--- Problem requirements ---
Please restate each line of the data that follows word for word, skipping any image.

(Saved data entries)

__________

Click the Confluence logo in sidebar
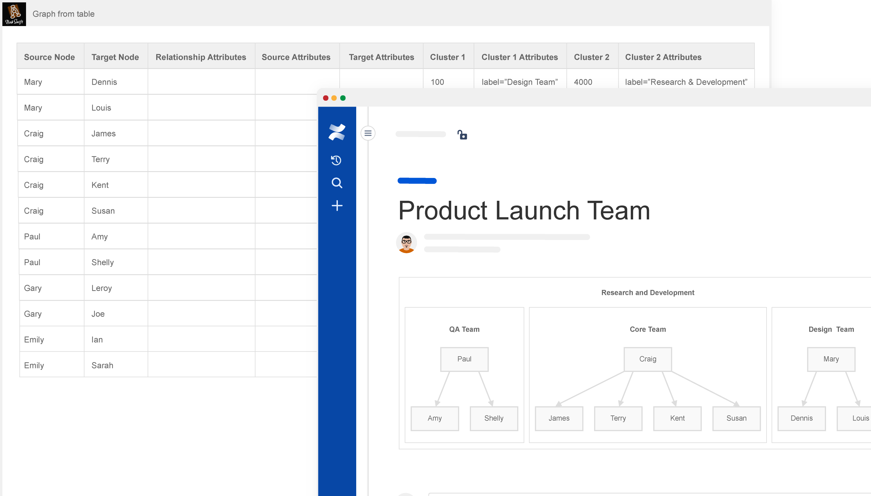The width and height of the screenshot is (871, 496). pyautogui.click(x=337, y=132)
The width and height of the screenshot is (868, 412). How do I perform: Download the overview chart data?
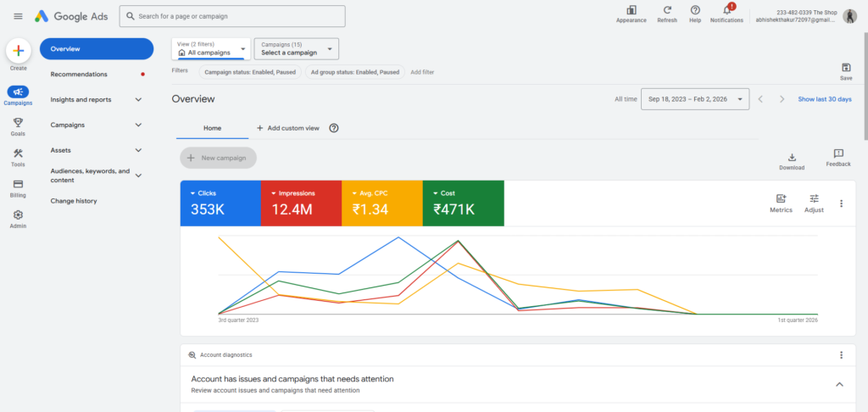(791, 161)
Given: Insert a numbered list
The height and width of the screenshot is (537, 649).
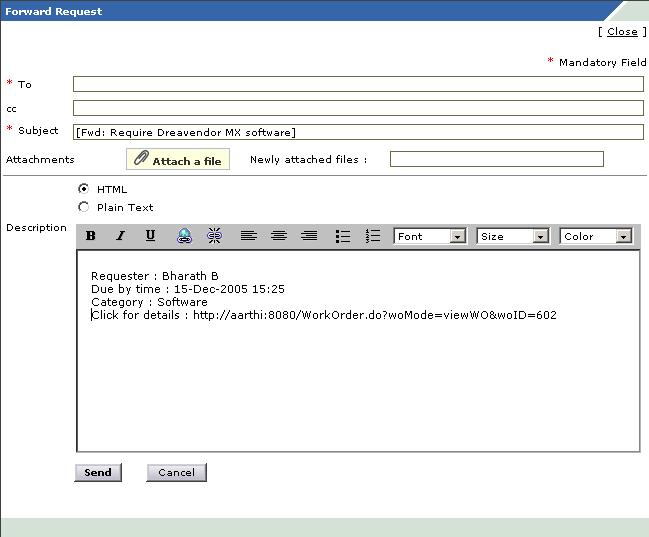Looking at the screenshot, I should (x=373, y=236).
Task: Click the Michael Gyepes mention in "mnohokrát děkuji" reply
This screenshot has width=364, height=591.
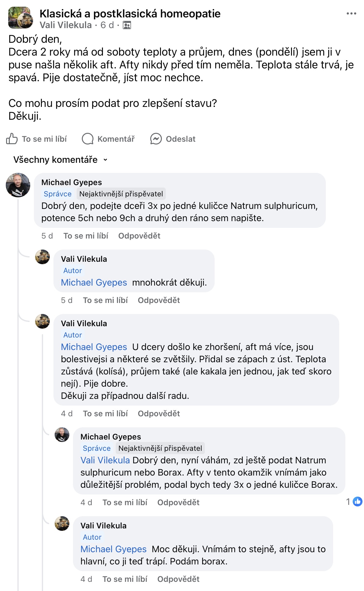Action: 94,283
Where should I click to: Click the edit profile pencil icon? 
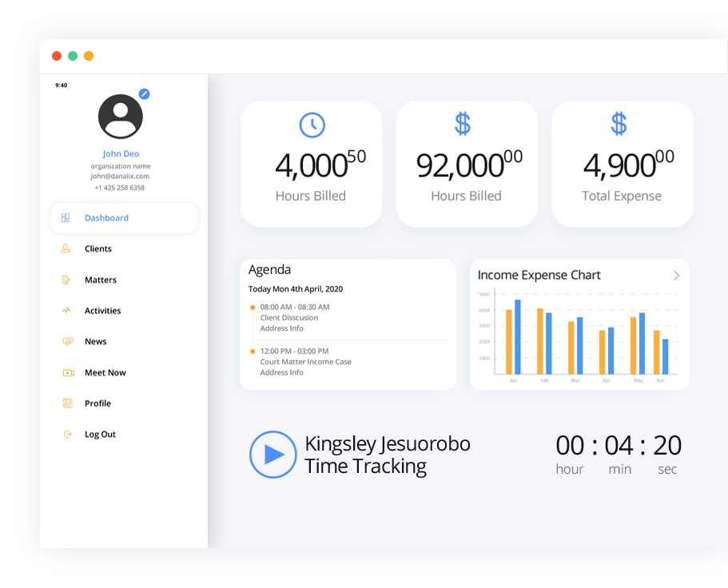click(144, 93)
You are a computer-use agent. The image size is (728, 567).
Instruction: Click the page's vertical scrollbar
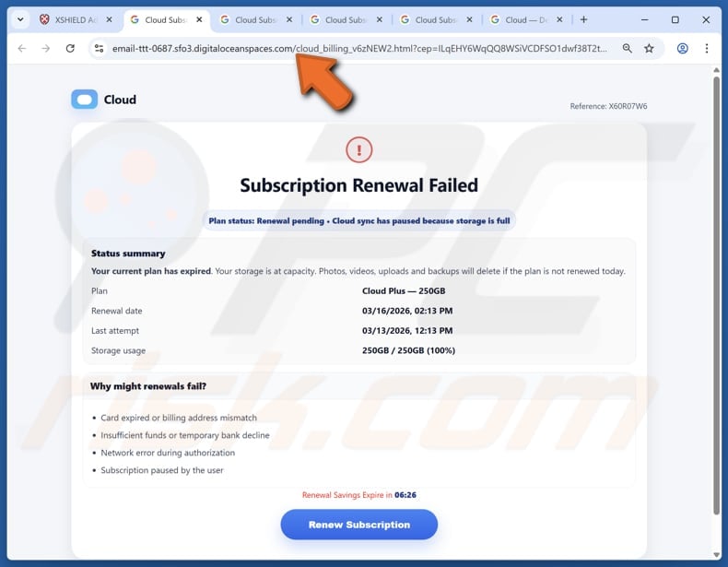[x=717, y=295]
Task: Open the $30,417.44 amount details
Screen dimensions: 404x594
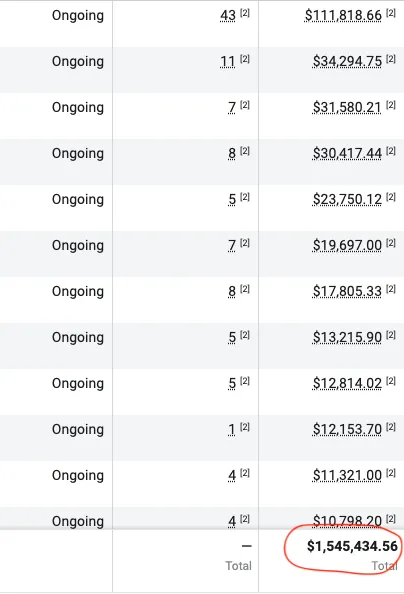Action: (347, 153)
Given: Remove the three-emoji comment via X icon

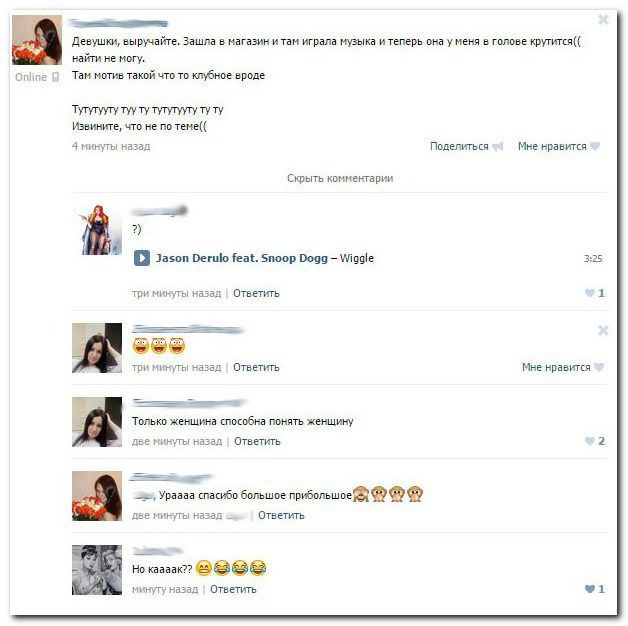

__________

--- Output for this task ---
Click the Confluence logo in sidebar
The width and height of the screenshot is (871, 496). pyautogui.click(x=337, y=132)
The width and height of the screenshot is (868, 412). How do I perform: Download the overview chart data?
(791, 161)
Given: Insert a numbered list
The height and width of the screenshot is (537, 649).
Looking at the screenshot, I should (x=373, y=236).
Task: Click the Michael Gyepes mention in "mnohokrát děkuji" reply
This screenshot has width=364, height=591.
Action: 94,283
Where should I click to: Click the edit profile pencil icon? 
click(144, 93)
You are a computer-use agent. The image size is (728, 567).
Instruction: Click the page's vertical scrollbar
[x=717, y=295]
Task: Open the $30,417.44 amount details
Screen dimensions: 404x594
Action: (347, 153)
Given: Remove the three-emoji comment via X icon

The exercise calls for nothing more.